Если я отважился на попытку подвергнуть психологическому рассмотрению древние догматы, ставшие для нас чуждыми, то это было проделано, конечно, не вследствие воображаемой уверенности, будто я знаю все лучше других, но в искреннем убеждении, что догмат, вокруг которого столько столетий шла отчаянная борьба, едва ли может быть пустой фантазией. Для этого, как мне казалось, он слишком уж совпадал с всеобщим согласием (consen-sus omnium), то есть с архетипом. Лишь осознание этого факта позволило мне установить какое бы то ни было отношение к догмату. В качестве метафизической «истины» он был для меня совершенно недоступным, и, полагаю, я далеко в этом не одинок. Осведомленность об универсальных архетипических основаниях сама по себе придала мне мужество взглянуть на quod semper, quod ubique, quod ad omnibus creditum est[427] как на психологический факт, простирающийся далеко за границы христианского исповедания, и рассмотреть его как естественно-научный объект, как некий феномен, каким бы «метафизическим» значением он ни наделялся. По опыту я знаю, что этот последний признак никогда даже в малейшей степени не способствовал приумножению моей веры или моего понимания. Он ничего мне не сообщал. Но я должен был признаться себе, что symbolum обладает исключительно высокой актуальностью, недаром почти два тысячелетия несчетные миллионы людей принимали его за имеющее силу высказывание о том, что невозможно ни увидеть глазами, ни пощупать руками. Данный факт и подлежит пониманию, ибо из «метафизики» мы узнаем только человеческие творения, – если, конечно, харизма веры, обретаемая тяжкими усилиями, не избавляет нас от всякого сомнения и тем самым от беспокойных исследований. Здесь таится немалая опасность, когда мы говорим лишь о вере, поскольку рядом с верой идет сомнение[428]; чем непосредственнее и наивнее эта вера, тем разрушительнее оказывается сомнение, стоит только ему забрезжить. Едва так происходит, человек тотчас становится куда смышленее всех затуманенных голов темного Средневековья – и вот уже ребенка выплескивают из купели вместе с водой.

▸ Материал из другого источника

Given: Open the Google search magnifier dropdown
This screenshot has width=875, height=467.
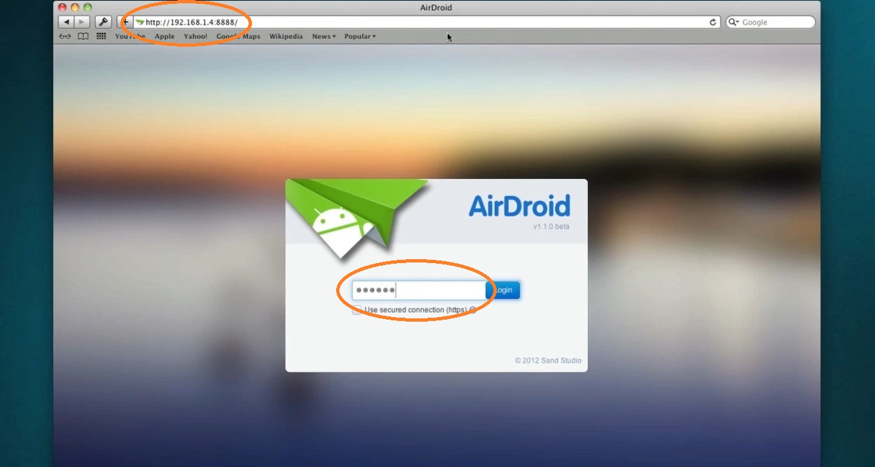Looking at the screenshot, I should tap(734, 22).
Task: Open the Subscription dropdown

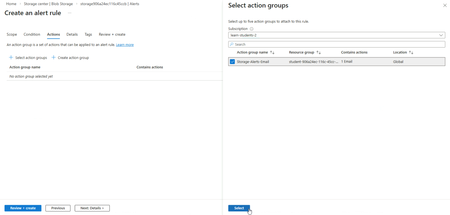Action: 336,35
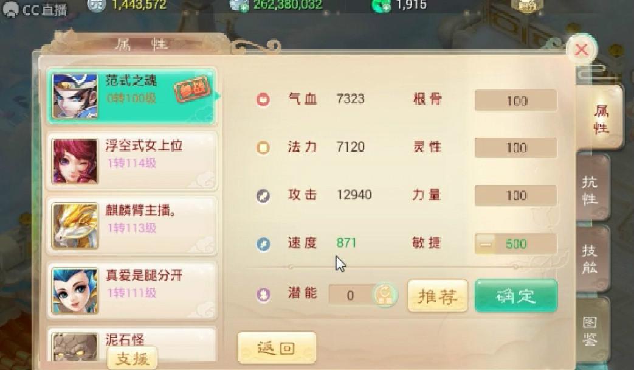Open the 图鉴 side tab
Screen dimensions: 634x370
[591, 330]
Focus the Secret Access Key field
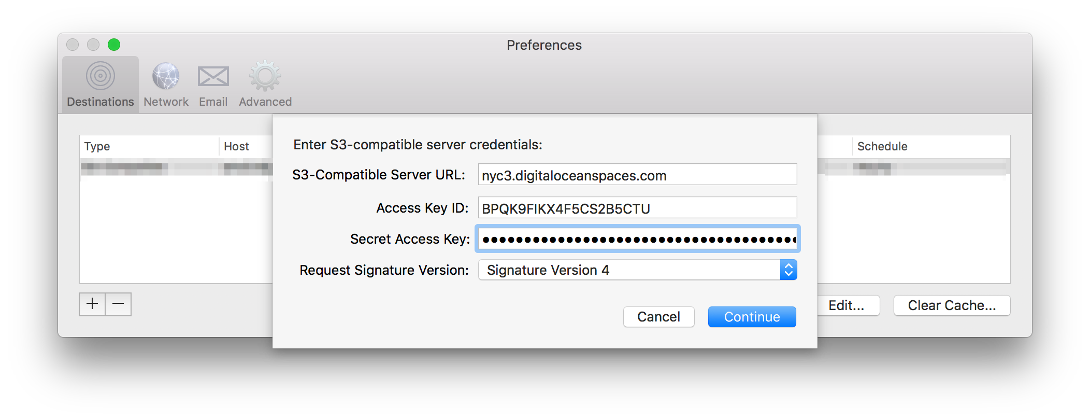This screenshot has height=420, width=1090. click(x=637, y=239)
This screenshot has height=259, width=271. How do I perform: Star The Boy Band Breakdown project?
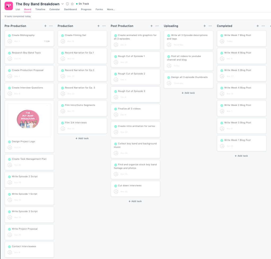click(72, 4)
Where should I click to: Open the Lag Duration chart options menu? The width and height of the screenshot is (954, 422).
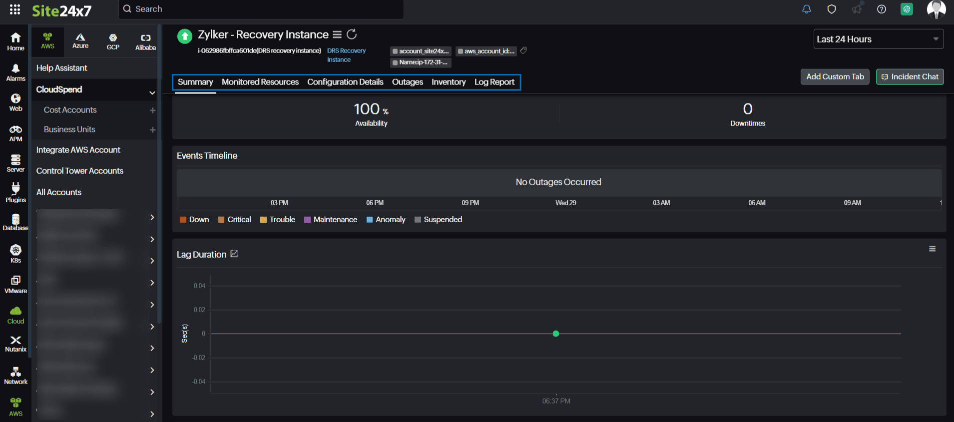[932, 249]
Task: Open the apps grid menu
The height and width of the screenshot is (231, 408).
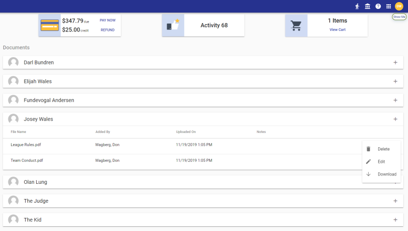Action: (x=389, y=6)
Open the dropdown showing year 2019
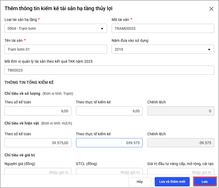219x188 pixels. point(163,49)
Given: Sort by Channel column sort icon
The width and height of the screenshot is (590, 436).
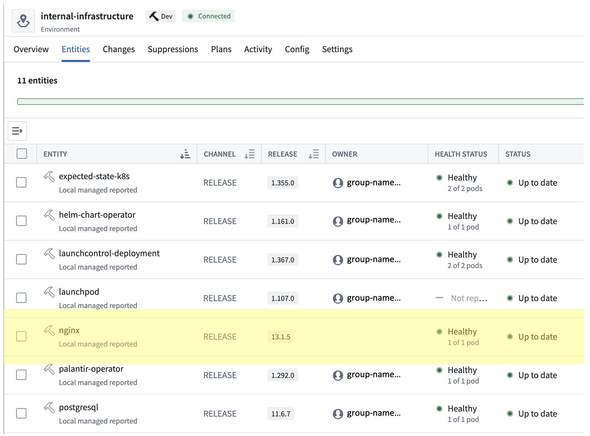Looking at the screenshot, I should (x=249, y=154).
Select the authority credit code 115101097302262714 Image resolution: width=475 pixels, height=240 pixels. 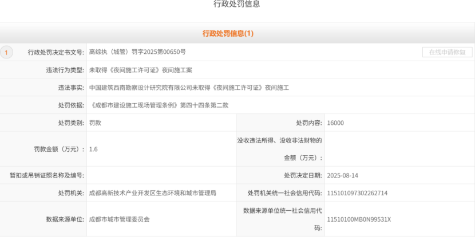(357, 193)
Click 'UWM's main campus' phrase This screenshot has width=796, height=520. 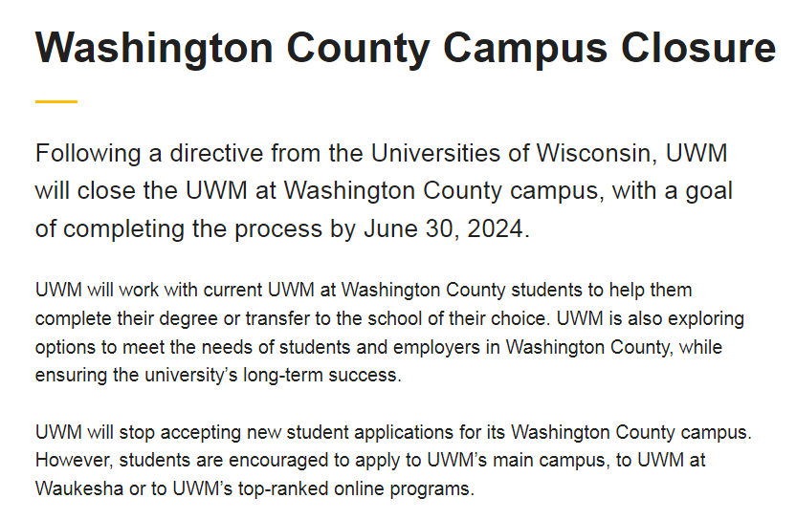tap(517, 461)
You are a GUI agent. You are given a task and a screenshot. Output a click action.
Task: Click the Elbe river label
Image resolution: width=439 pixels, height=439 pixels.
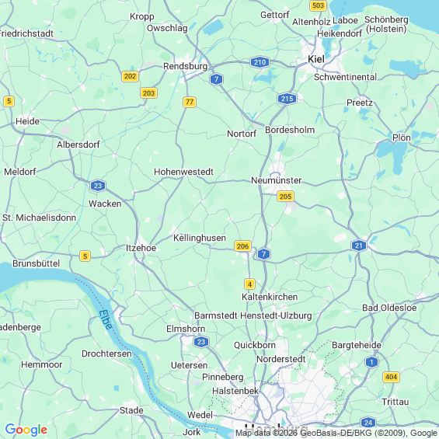(106, 319)
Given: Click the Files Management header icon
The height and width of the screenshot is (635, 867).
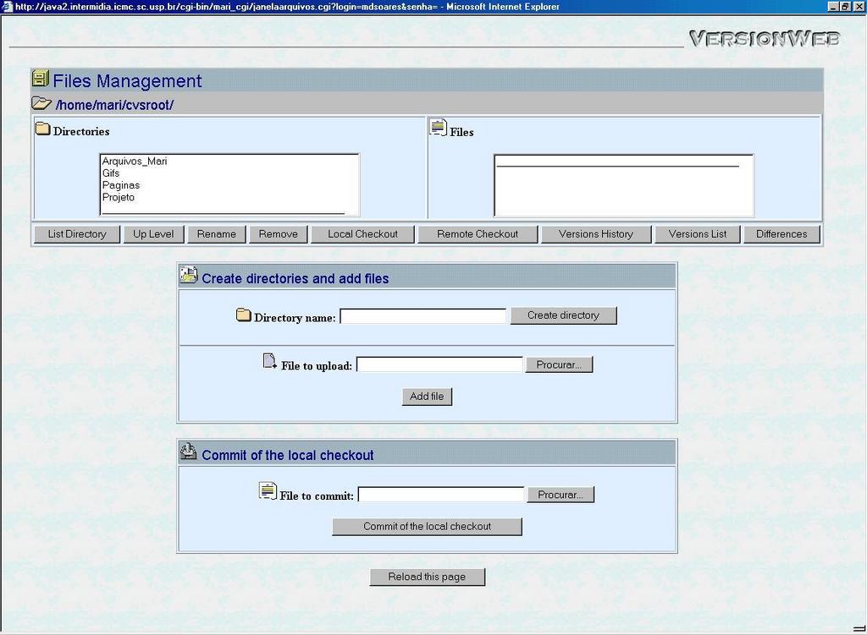Looking at the screenshot, I should pos(40,79).
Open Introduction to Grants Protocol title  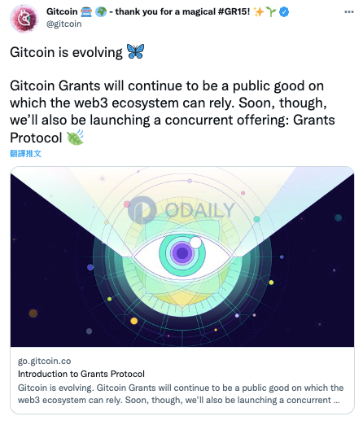81,374
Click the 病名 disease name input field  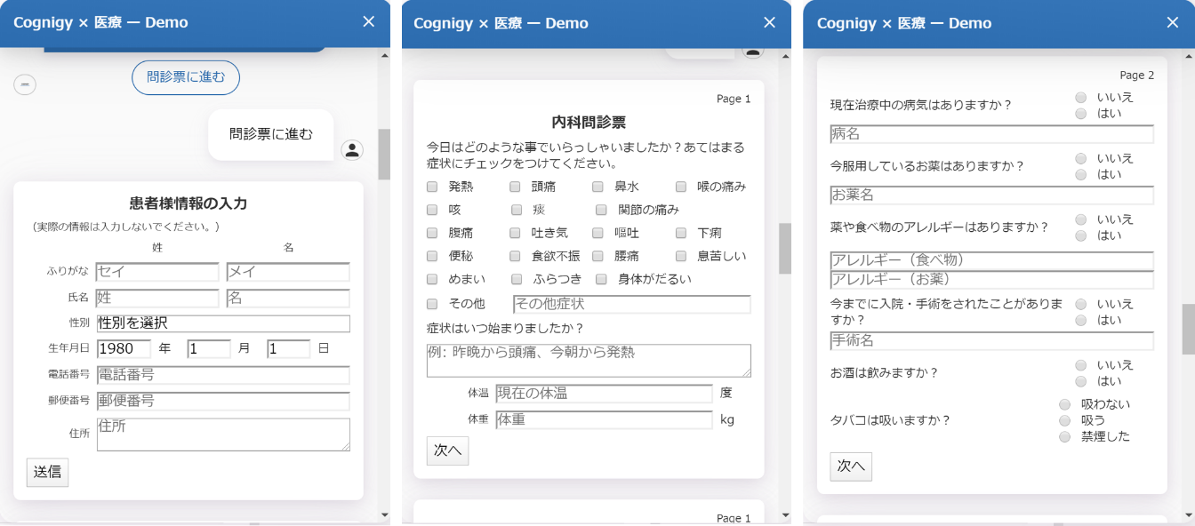[x=990, y=134]
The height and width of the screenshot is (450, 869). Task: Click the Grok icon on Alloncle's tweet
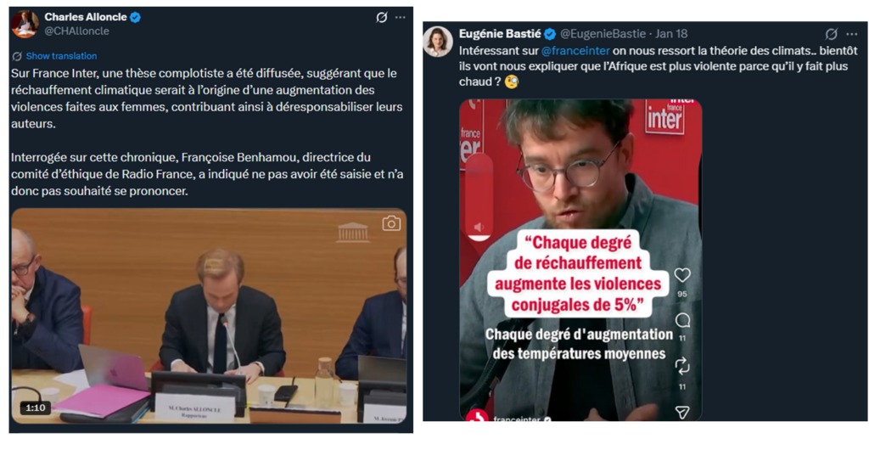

Такие соображения побудили меня проявлять предельную осмотрительность в толковании возможных метафизических значений архетипических высказываний. Ничто не препятствует тому, чтобы они простирались до самых основ мироздания. Мы, и только мы, окажемся глупцами, не замечая ничего подобного. С учетом этих обстоятельств я не могу обманывать себя, воображая, будто объект архетипических высказываний исчерпывающим образом возможно объяснить через одно только исследование его психологических аспектов. В лучшем случае речь может идти лишь о какой-то более или менее удачной – или неудачной – попытке открыть для любознательного ума доступ к задаче – к той ее стороне, к которой мы вообще можем подступиться. Ожидать большего было бы самонадеянностью. Если мне удалось хотя бы вызвать обсуждение, то цель моя более чем достигнута. Ибо мне кажется, что миру, потеряй он окончательно из вида все эти архетипические мотивы, угрожало бы несказанное духовное и душевное обеднение.